IN THE COURT OF APPEAL OF THE STATE OF CALIFORNIA THIRD APPELLATE DISTRICT (Sacramento)


May 11, 2012

THE PEOPLE, PLAINTIFF AND RESPONDENT,
v.
ROUSAN HENLEY, DEFENDANT AND APPELLANT.

(Super. Ct. No. 10F03243)

The opinion of the court was delivered by: Robie , Acting P. J.

P. v. Henley CA3

NOT TO BE PUBLISHED

California Rules of Court, rule 8.1115(a), prohibits courts and parties from citing or relying on opinions not certified for publication or ordered published, except as specified by rule 8.1115(b). This opinion has not been certified for publication or ordered published for purposes of rule 8.1115.

In this case we find no merit in the three contentions raised by defendant Rousan Henley because he cannot show prejudice. His contentions are: (1) the court abused its discretion in admitting evidence that in 2000 one of his rival gang members had been killed; (2) the court abused its discretion by admitting evidence that in 2009 he had been the victim of a shooting and while he recovered in the hospital, two gang-related retaliatory shootings occurred; and (3) defense counsel was ineffective for failing to request a limiting instruction on the use of gang-related evidence. We find no prejudice because the evidence was overwhelming for the two crimes of which the jury found defendant guilty (being a felon in possession of a firearm and unlawfully possessing ammunition) and the gang evidence did not have a damaging effect on defendant's trial because the jury could not reach a verdict on the remaining charges (the crime of actively participating in a street gang and the enhancement of committing a crime for the benefit of a street gang that was attached to the crime of being a felon in possession of a firearm) and the court declared a mistrial as to those charges.

FACTUAL AND PROCEDURAL BACKGROUND

Sacramento police officers searched the Rio Linda Boulevard apartment defendant shared with his wife and child in May 2010 pursuant to a search warrant. Just inside the door of defendant's apartment, the police found a loaded nine-millimeter semiautomatic handgun in a zippered pouch. In the kitchen drawer was a box of partially used .22-caliber ammunition. Inside a car that was parked outside the apartment were several rounds of live nine-millimeter ammunition and a camcorder. Inside the camcorder was a video showing defendant with what appeared to be the same handgun resting on his leg saying, "'I would have hated to caught that murder because we'da went down.'"

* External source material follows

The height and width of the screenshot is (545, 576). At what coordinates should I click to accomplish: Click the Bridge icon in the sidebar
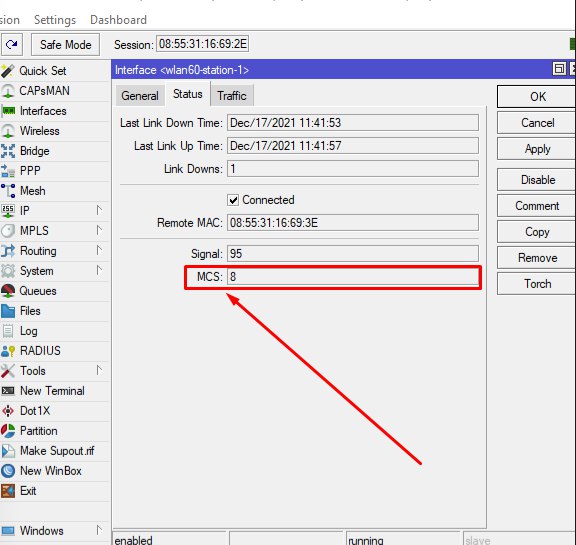8,151
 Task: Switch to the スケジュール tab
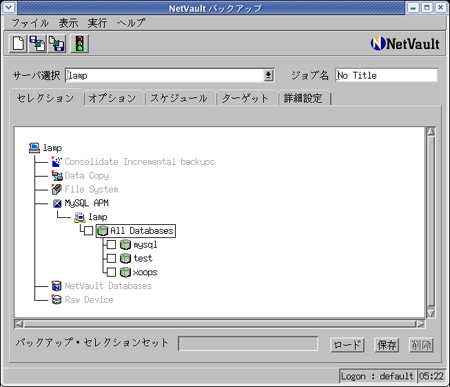pyautogui.click(x=179, y=98)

In addition to finding a gun and ammunition in the apartment, police also found blue clothing, a sign saying "Nogales Street," and pictures of defendant wearing a "Nogales" shirt. The Nogales Gangster Crips, whose color was blue, was a subset of the Crips street gang and operated along Rio Linda Boulevard.

Defendant identified himself as a member of the Nogales Gangster Crips and had been involved with the gang since at least 2000. In that year, Hector Rosales was shot to death following an argument between the Nogales Gangster Crips and its rival, Del Paso Heights Bloods. There were three Nogales Gangster Crips involved. Defendant pled no contest to assault with a firearm as an aider and abettor.

In 2009, defendant was shot in the arm in the vicinity of where Rosales had been murdered. Defendant did not provide police with any meaningful details about his shooting. While defendant was recovering in the hospital, there was a second shooting in the vicinity of where he was shot. A few weeks later, there was a third shooting in front of defendant's apartment. According to police, retaliation was a common way to handle gang business.

DISCUSSION

As we noted in the beginning of the opinion, defendant raises three appellate contentions: (1) the court abused its discretion by admitting evidence of the shootings that occurred after defendant was hospitalized; (2) the court abused its discretion in admitting evidence of the Rosales murder; and (3) defense counsel was ineffective for failing to request a limiting instruction on the use of this (and other) gang-related evidence.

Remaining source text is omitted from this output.